Eis a história: as dificuldades normalmente enfrentadas pelo “Homem do Campo”, como seca ou excesso de chuva, foram agravadas pela inflação, que deixa tudo mais caro sem aumentar o lucro, e pela guerra na Ucrânia. Enquanto isso, as vacas precisam de alimentação todo dia, mas se fertilizantes, minerais e sementes estão mais caros, o plantio também encarece, elevando o custo da ração. Além disso, é necessário combustível para a colheita e para distribuir o leite embalado. Por fim, a lógica do mercado fecha o pacote indigesto: a seca prejudicou a produtividade e, portanto, há menos leite disponível. Quando um produto se torna mais raro, obviamente ele passa a ser mais valorizado, o que na prática fez o preço nos supermercados atingir entre R$ 5 e R$ 10 por litro.

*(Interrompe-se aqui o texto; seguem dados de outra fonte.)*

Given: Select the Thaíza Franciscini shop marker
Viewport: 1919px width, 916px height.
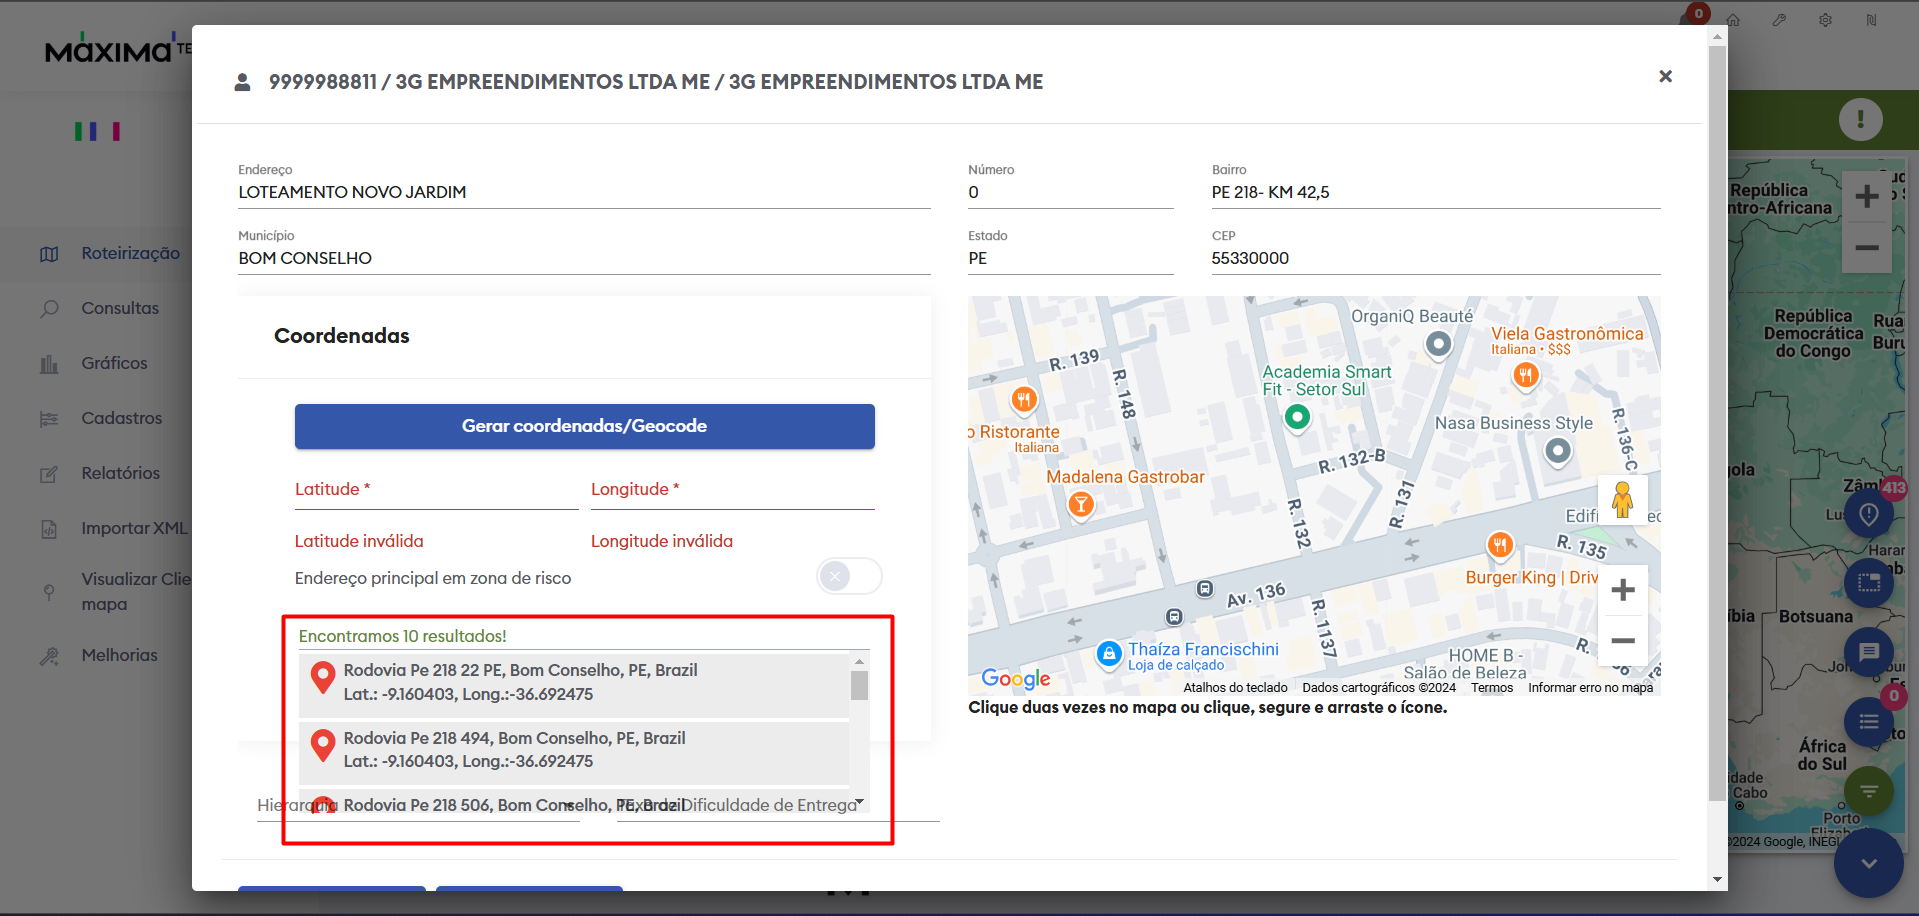Looking at the screenshot, I should click(1108, 654).
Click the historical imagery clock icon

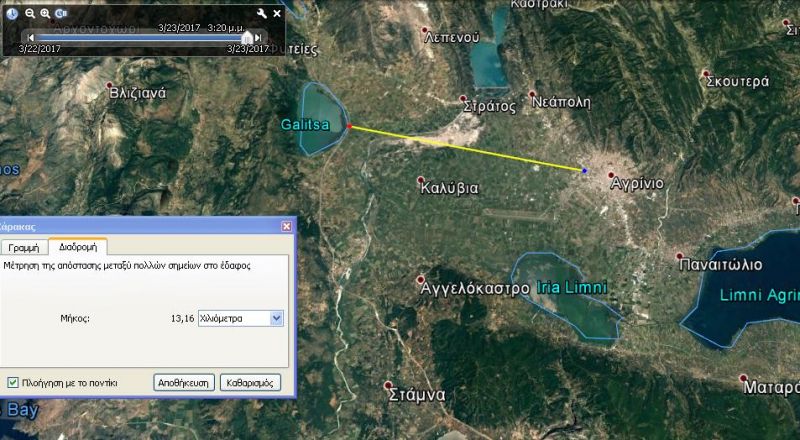pos(11,13)
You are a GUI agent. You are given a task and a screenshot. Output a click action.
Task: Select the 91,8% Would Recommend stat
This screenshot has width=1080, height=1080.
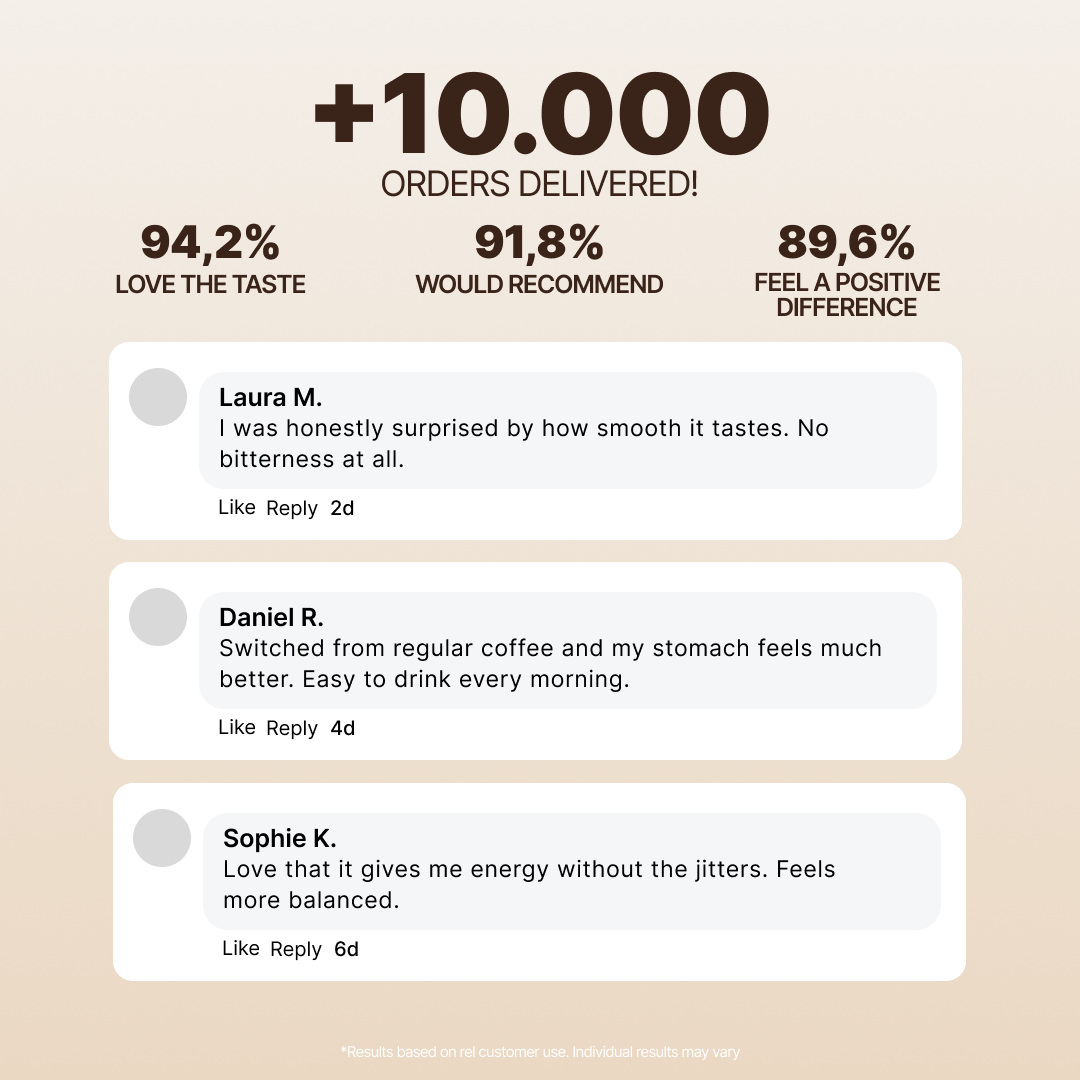pos(539,259)
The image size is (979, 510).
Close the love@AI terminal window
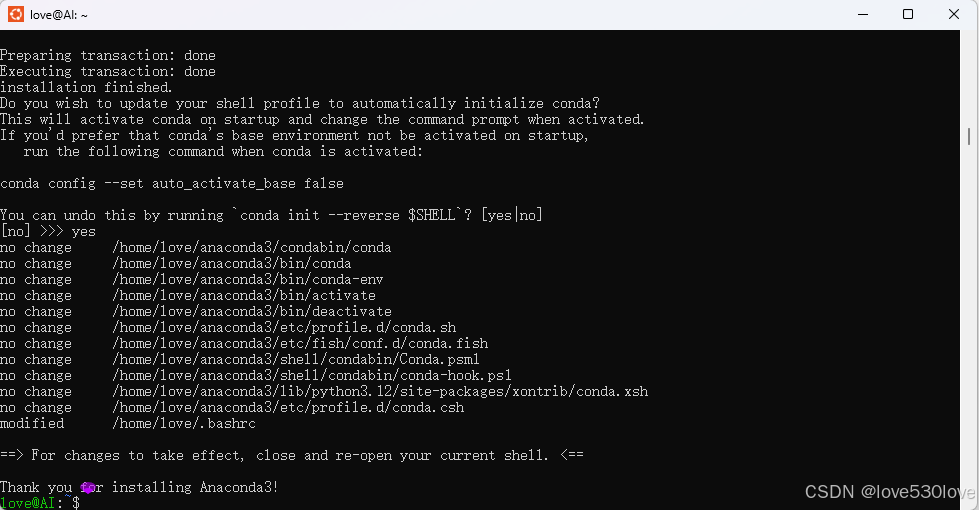pos(953,14)
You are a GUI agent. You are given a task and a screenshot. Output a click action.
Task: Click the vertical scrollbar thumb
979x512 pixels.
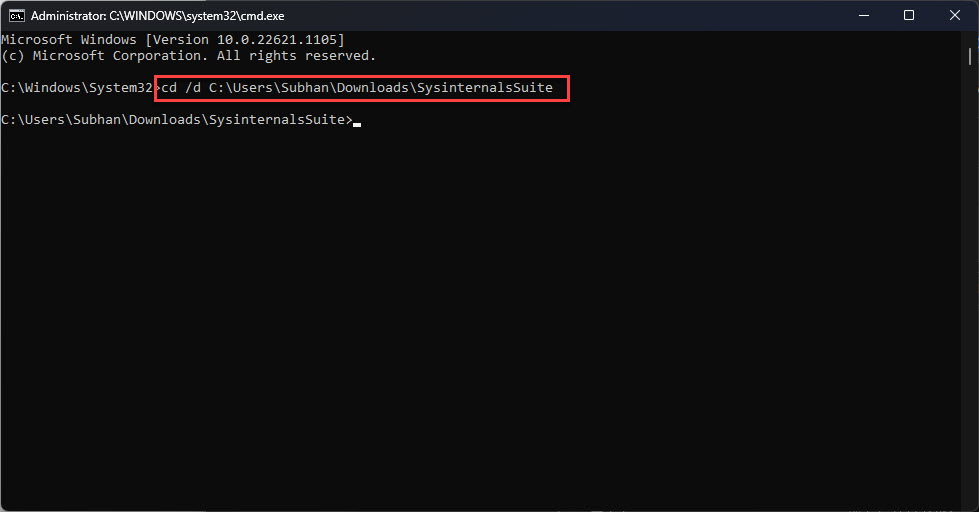click(970, 56)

Quem diria, o leite está mais caro que a gasolina!
O lucro na escassez
Entre um e outro gole de leite… de soja, os veganos dão risada. Para quem não fica sem leite de vaca, resta encarnar a “mão invisível do mercado”: para forçar a queda nos preços, é só parar de comprar. Porém, se os custos se mantêm e o lucro despenca, o produto vai sumir das prateleiras. E ninguém quer isso. No caso do leite, além da seca, inflação e da guerra, que prejudicou a produção de agrotóxicos e cereais, produtores brasileiros abateram animais para cortar custos. Isso diminuiu ainda mais a produção de leite, e como bezerro não vira vaca do dia para a noite, a escassez não será solucionada rapidamente.
O governo até poderia facilitar a importação de animais, mas em Economia, “mexer aqui, desarruma ali”. Por exemplo, a queda no combustível vai puxar os preços de todo o mercado para baixo. Isso é bom, mas iniciativas como o Auxílio Brasil incentivam o consumo, tendendo a piorar a escassez do leite. Aí a vaca pode atolar de vez!
O fato é que, se todos os problemas fossem resolvidos hoje, ainda assim a situação dos insumos levaria tempo para ser normalizada, porque qualquer produto precisa hoje de dinheiro ganho ontem. É seguir em frente porque, no preço que o leite está, melhor chorar sem derramar mesmo.